Приехала на Пен Стейшен электричкой из аэропорта Кеннеди. Народу немного. Собранные лица всех цветов, в масках, сидят поодаль друг от друга, едут на работу. Тихо: никто не говорит по телефону. Вокзал, перрон, семь утра. Ни души. Повторяю три раза: ни души.
На платформе пару человек исчезают впереди меня на лестнице, ведущей от платформы наверх.
Иду на рапиде – задерживая ногу в воздухе, так как поверить не могу.
З4-тая, где долгие годы стояла полиция, военные с собаками, автоматами и в бронежилетах – отлавливали бомбы под землей на главной узловой станции города, – брошена на произвол: все ушли. Всё - нет никого, сколько хватает глаз. Берете кастрюлю-скороварку, набиваете болтами и – вперед. Останавливать вас некому. Ларьков с едой – тоже нигде никаких.
Ползу вверх на пустой лестнице эскалатора – кто-то далеко вверху виде и кто-то внизу.

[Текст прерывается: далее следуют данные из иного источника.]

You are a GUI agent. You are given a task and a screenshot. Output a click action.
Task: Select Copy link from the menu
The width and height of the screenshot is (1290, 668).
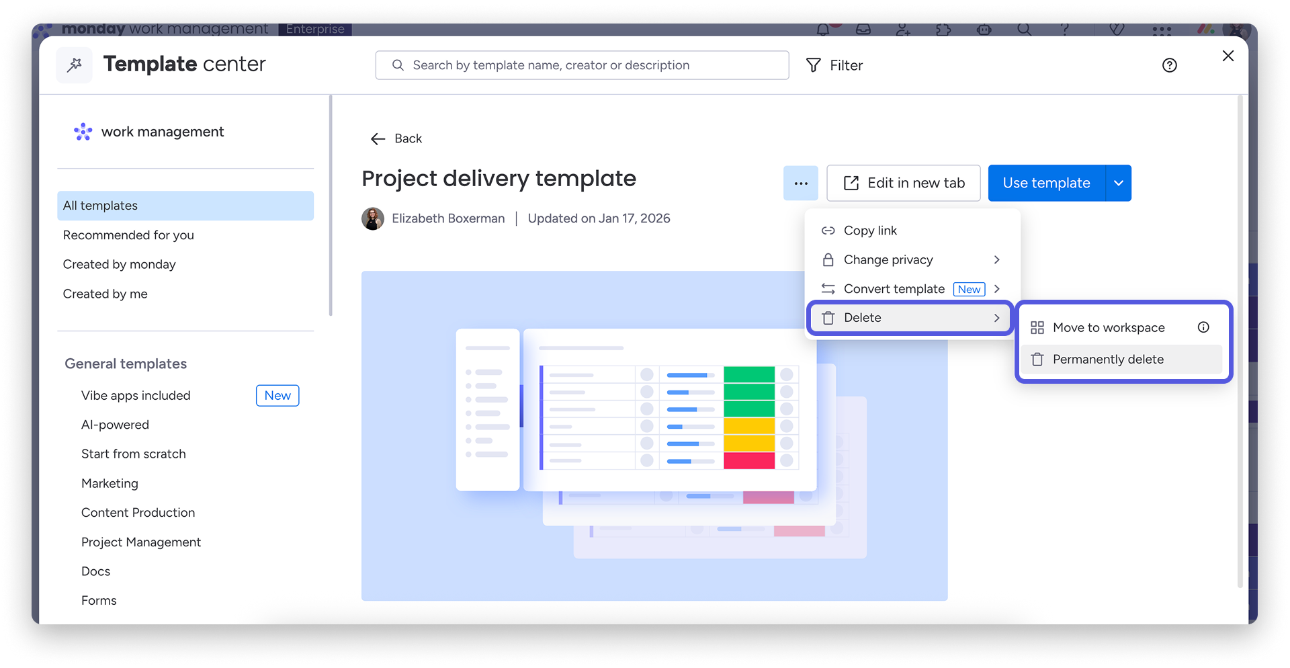[x=870, y=231]
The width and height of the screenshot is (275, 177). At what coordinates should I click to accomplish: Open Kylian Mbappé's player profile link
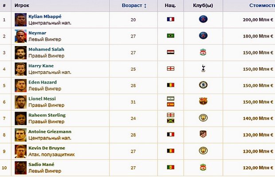[x=45, y=16]
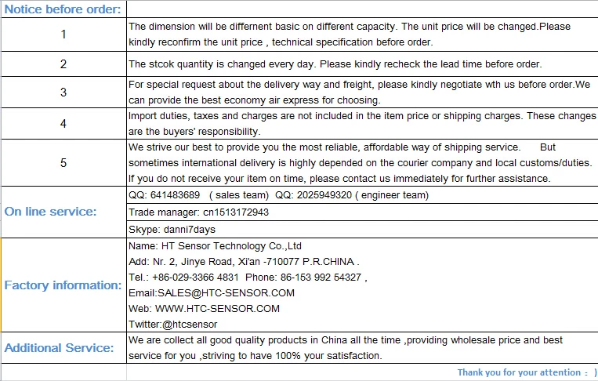
Task: Click the Additional Service heading
Action: (x=59, y=348)
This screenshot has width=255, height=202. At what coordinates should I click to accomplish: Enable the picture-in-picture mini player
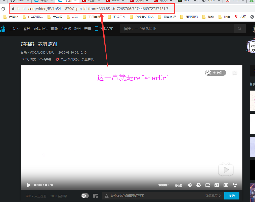(208, 185)
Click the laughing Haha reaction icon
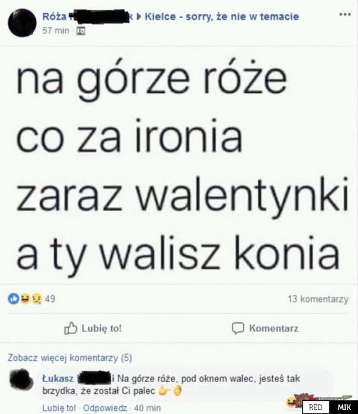This screenshot has height=414, width=358. coord(25,299)
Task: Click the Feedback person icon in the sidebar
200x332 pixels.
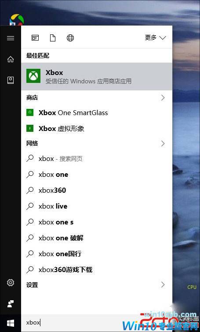Action: [11, 304]
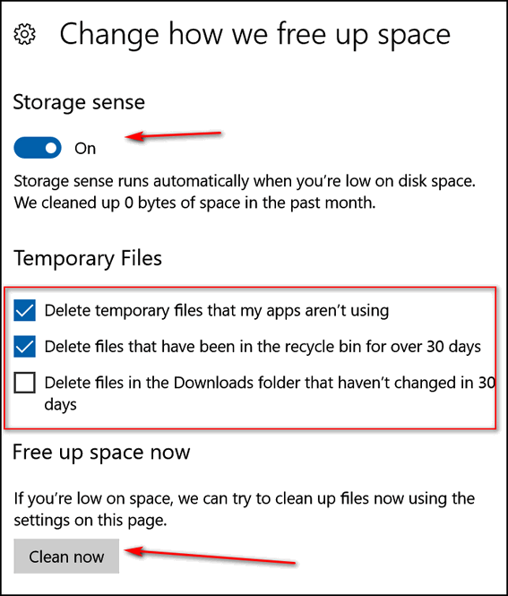Screen dimensions: 508x596
Task: Click the "On" label next to the switch
Action: 85,149
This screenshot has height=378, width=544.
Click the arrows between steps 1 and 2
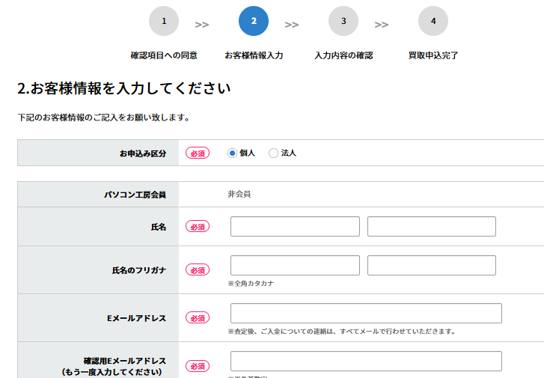click(x=202, y=25)
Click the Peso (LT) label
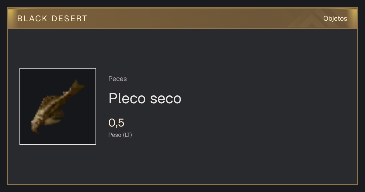 [120, 135]
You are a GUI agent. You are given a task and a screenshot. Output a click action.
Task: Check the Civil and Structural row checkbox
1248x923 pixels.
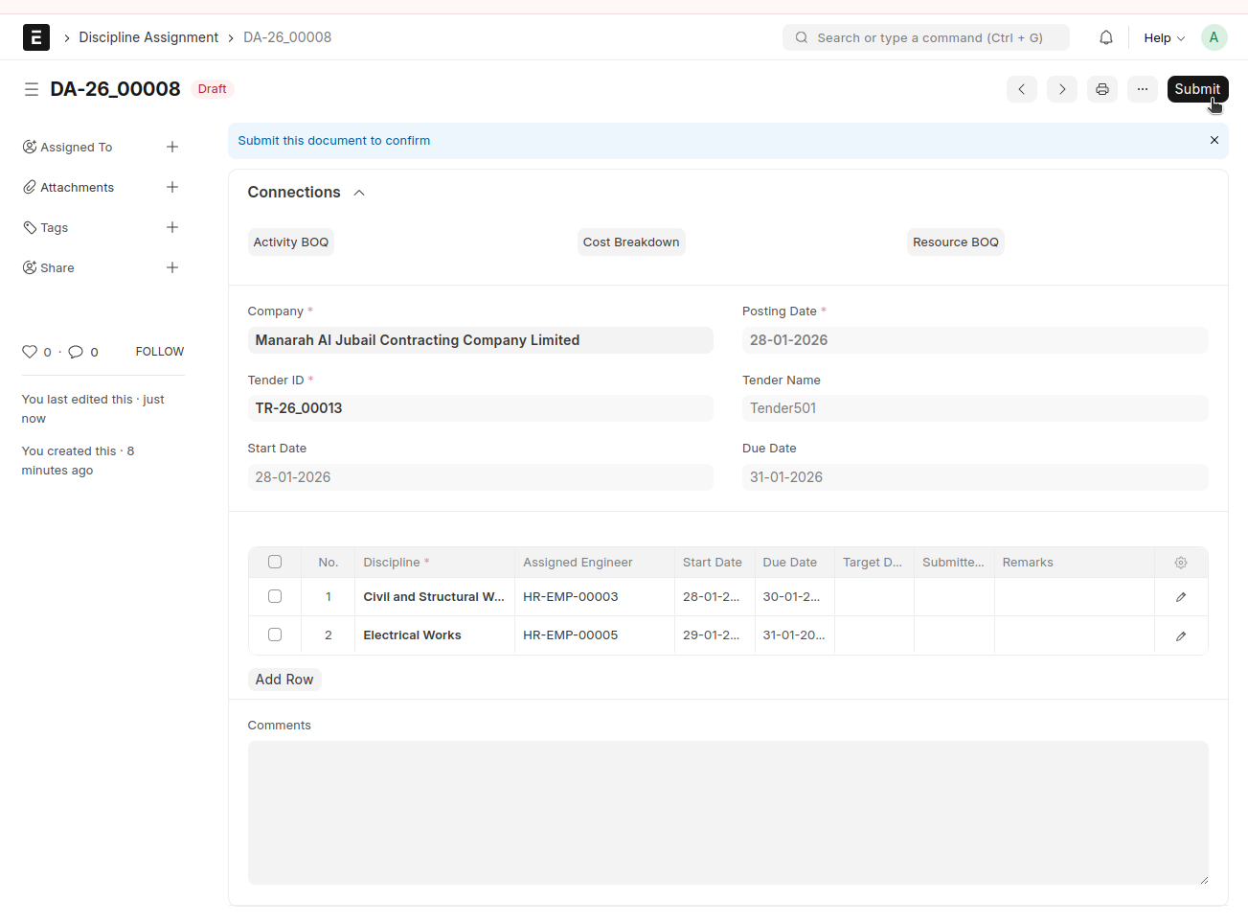(x=275, y=596)
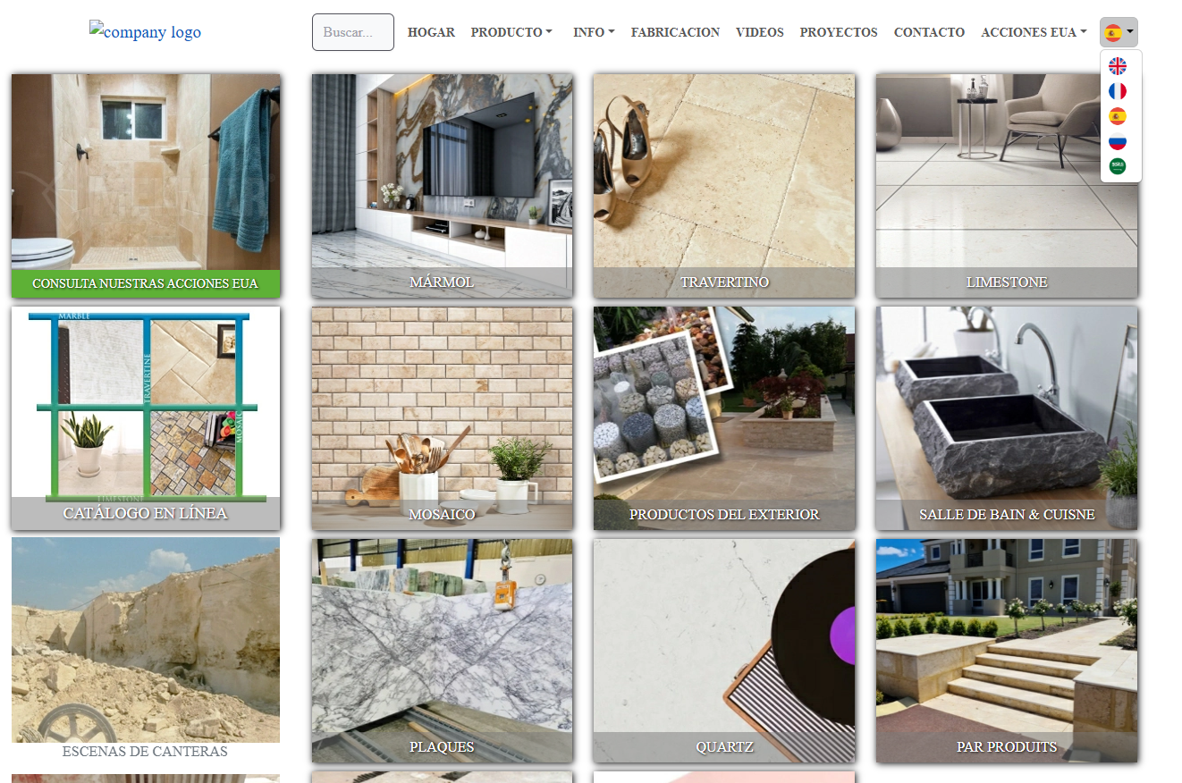This screenshot has height=783, width=1182.
Task: Click the green Consulta Nuestras Acciones EUA banner
Action: coord(146,283)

Он выносит на угол к трем Эм: офису Валерия Молота, магазинам К-Март и Мэсис. Там наверху лет 20 был в нише пост полиции с солдатами и собаками. Тоже - ни души.
Выхожу на 34-тую. Первое, что вижу – лежат три тела на тротуаре. Справа – ближе к лестнице на углу Седьмой, что ведет вниз в метро. Подхожу, наклоняюсь. Вижу, что это спят бездомные. Спасибо, один прикрылся курткой, другой – обувь снял и положил под голову. Иначе и за живых их принять трудно.
Озираюсь. Изучаю фанеру на Мэсис и других любимых домах. Понимаю, что снимать это не буду. Есть другие, кто это всё обснимет. Моё дело – увидеть своими глазами и запомнить. Не первый раз иду свидетелем, - чтобы мне потом никто не рассказывал, как это было, когда танки вышли в августе 91го в Москве, или как самолеты влетели в небоскребы в 2001 в Нью Йорке. Сама посмотрю и запомню запах мазута и гари. Сейчас пахнет фанерой. Прошел мелкий дождик. Чистый тротуар, дорога… Иду.
35-тая уже, 36-тая. По тротуару надвигаются бомжи разных полов-возрастов-цветов. Три-четыре. Вяловатые с утра, но видят добычу. Требовательно окликают, протягивают стаканчики, требуя своего. Потупившись, схожу на проезжую часть дороги. Ступаю бесшумно, чтобы не спугнуть ТИШИНУ. Я ее никогда не слышала в Нью Йорке на Седьмой, если идти от 34-той в сторону ТаймсСквер. Один мужик моет окно у двери открытой лавочки. Другой протирает стекло.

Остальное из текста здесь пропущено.